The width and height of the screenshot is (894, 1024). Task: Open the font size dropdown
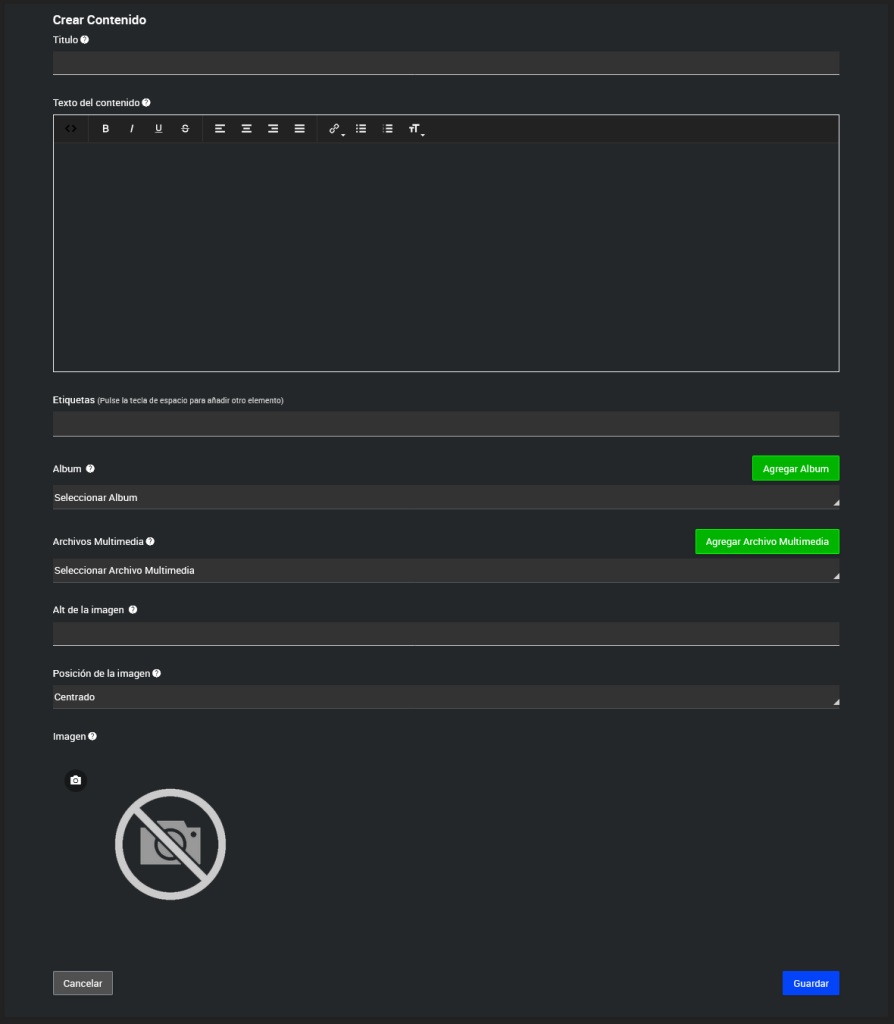coord(416,129)
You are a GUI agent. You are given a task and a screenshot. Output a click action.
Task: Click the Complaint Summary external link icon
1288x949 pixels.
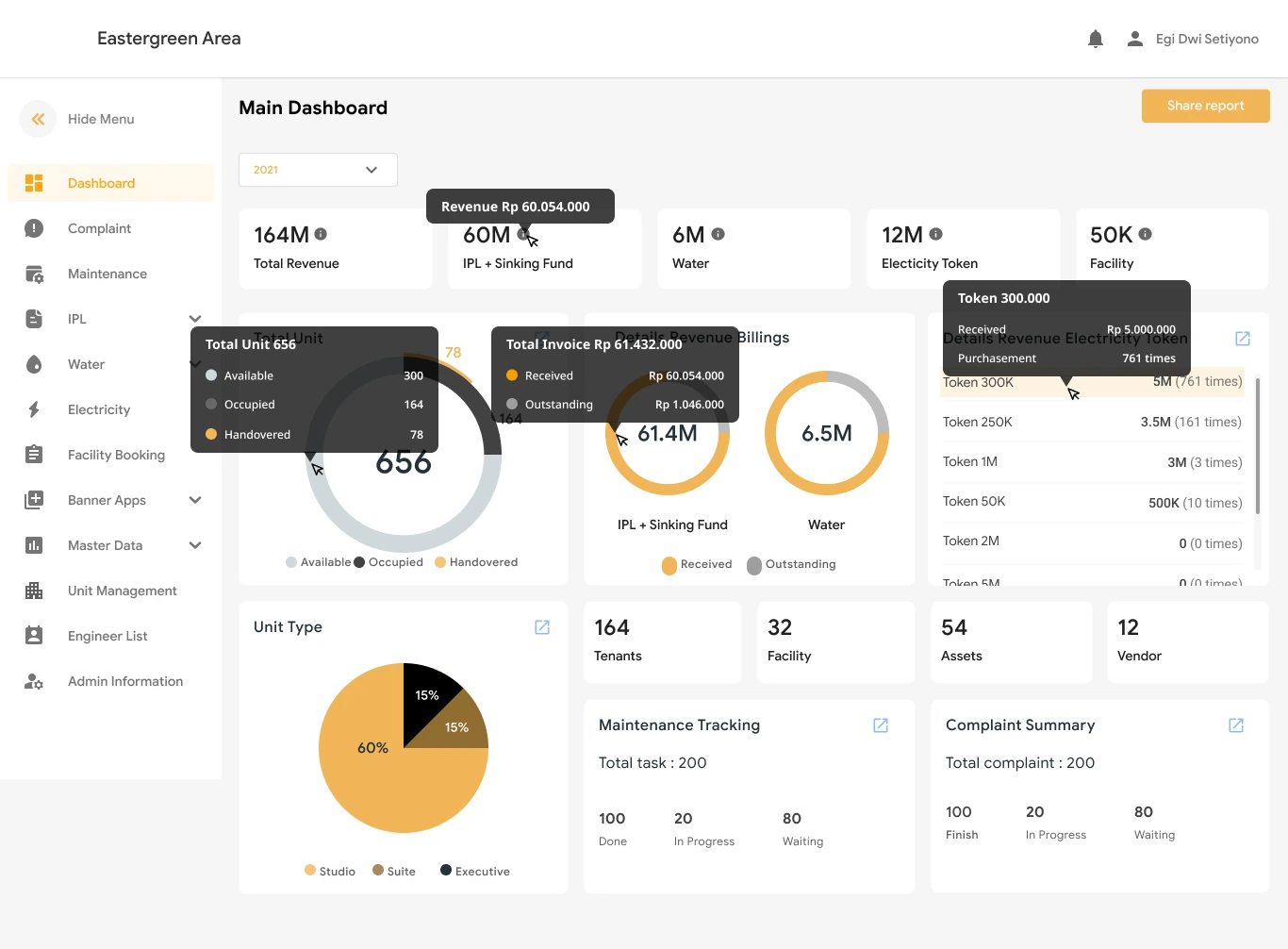click(x=1236, y=725)
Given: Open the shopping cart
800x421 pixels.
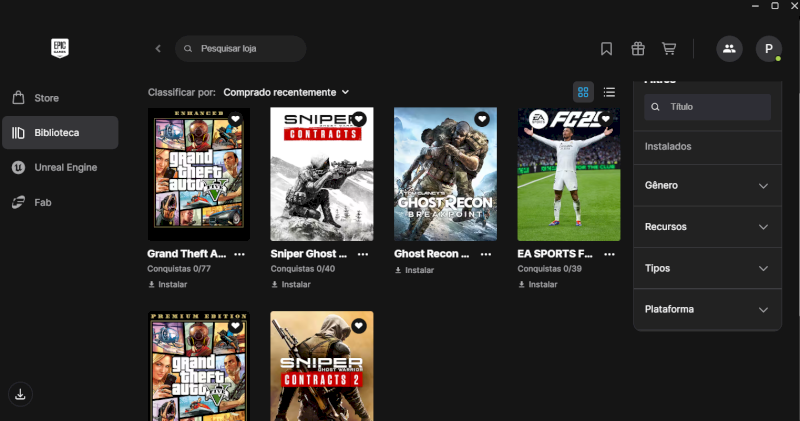Looking at the screenshot, I should 669,48.
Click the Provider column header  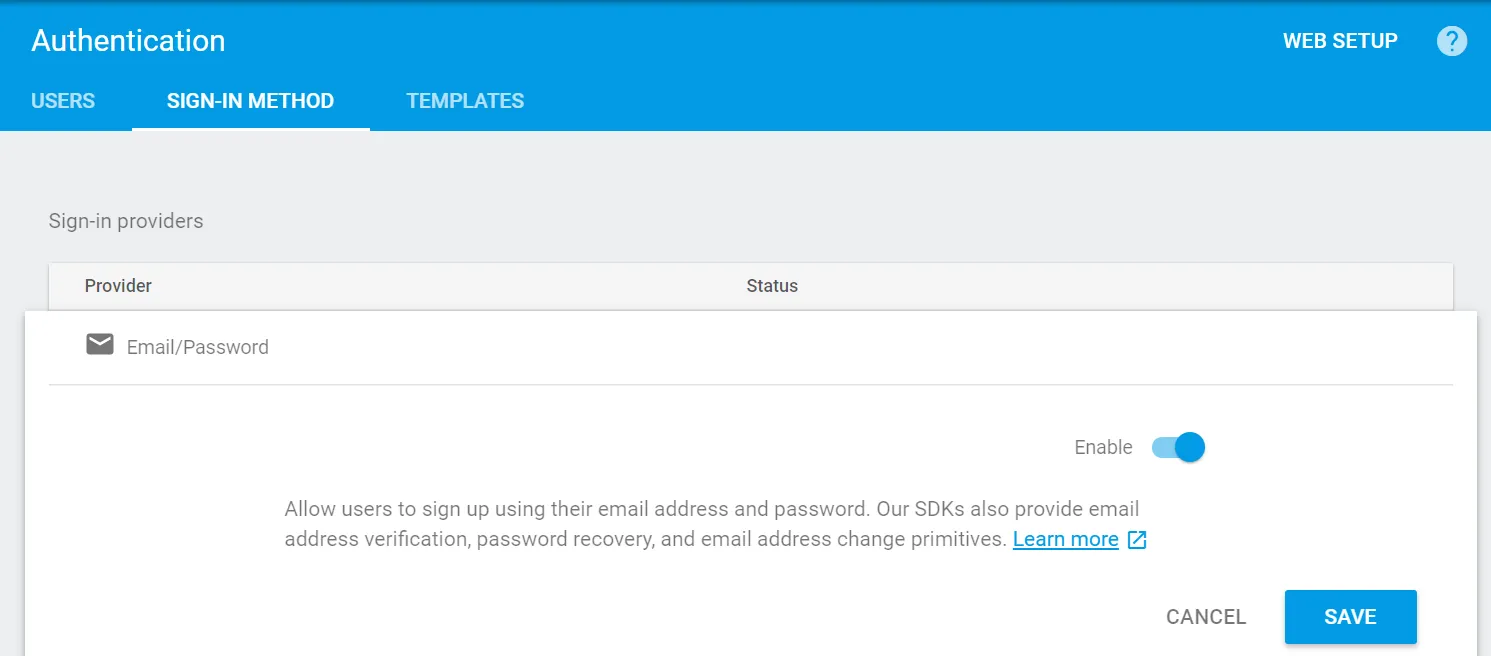(x=118, y=286)
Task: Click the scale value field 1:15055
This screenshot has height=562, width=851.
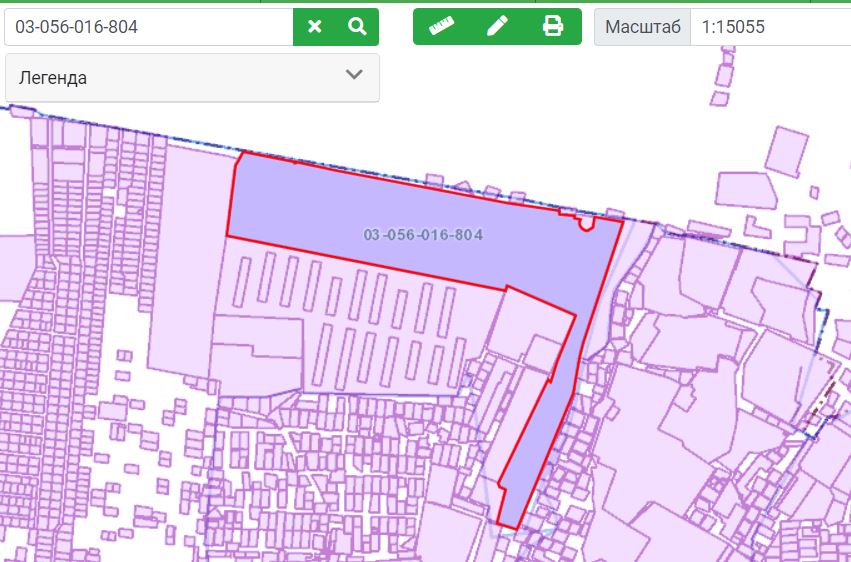Action: pos(770,27)
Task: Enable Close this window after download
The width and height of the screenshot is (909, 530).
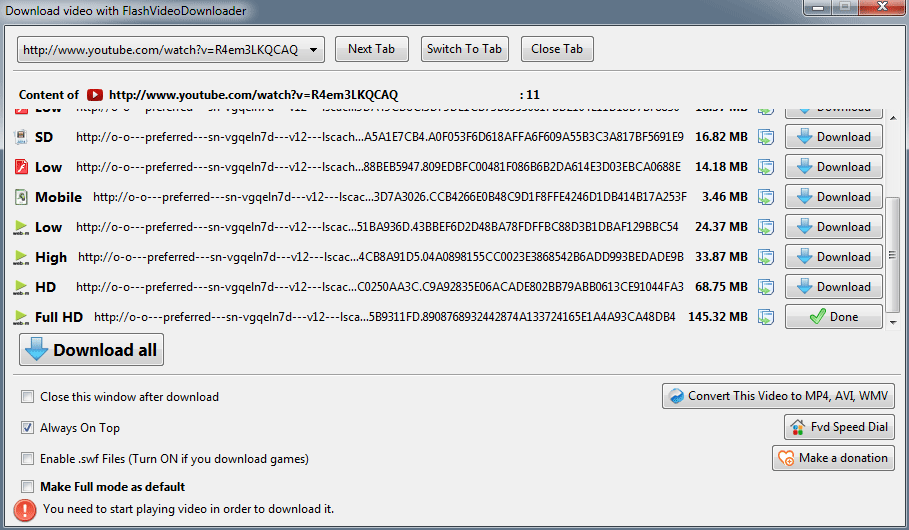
◇ ◇ ◇ ◇
What is required: Transcribe every line from the one with "Task: Click the scale value field 1:15055" to the last line of the records above, exactly, excluding pictures.

Written answer:
Task: Click the scale value field 1:15055
This screenshot has height=562, width=851.
Action: pos(770,27)
Task: Enable Close this window after download
The width and height of the screenshot is (909, 530).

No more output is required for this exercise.